Listing.
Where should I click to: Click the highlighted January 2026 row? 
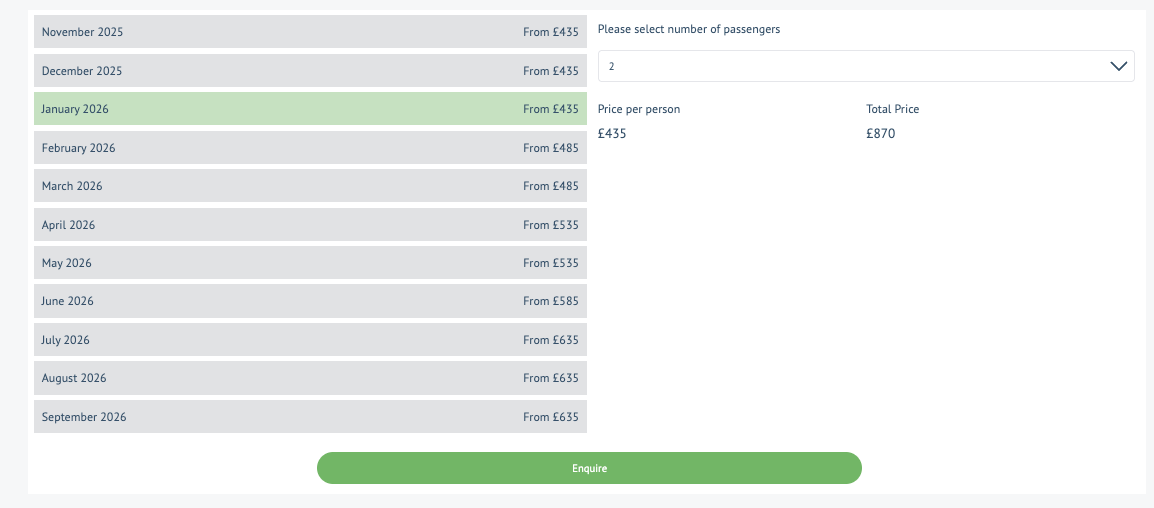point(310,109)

...

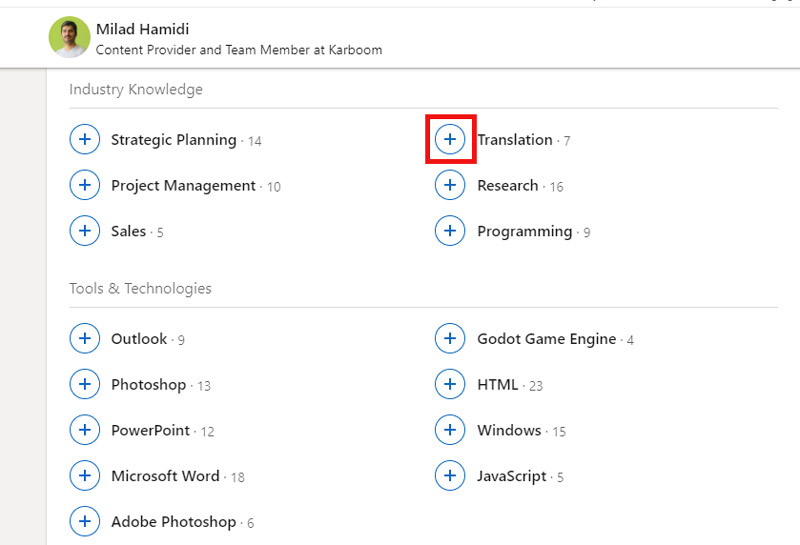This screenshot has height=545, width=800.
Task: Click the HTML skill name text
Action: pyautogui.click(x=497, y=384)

==

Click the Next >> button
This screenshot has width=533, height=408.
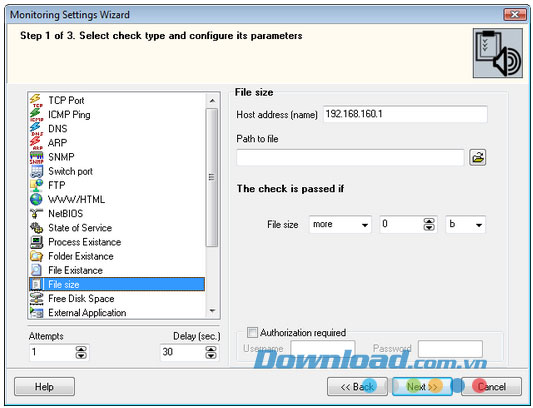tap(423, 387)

Brief.
Copy out everything from the line containing "Where should I" down to the line containing "point(310,109)", leaving the pictures out.

The solution.
Where should I click to: Click the highlighted January 2026 row? 
point(310,109)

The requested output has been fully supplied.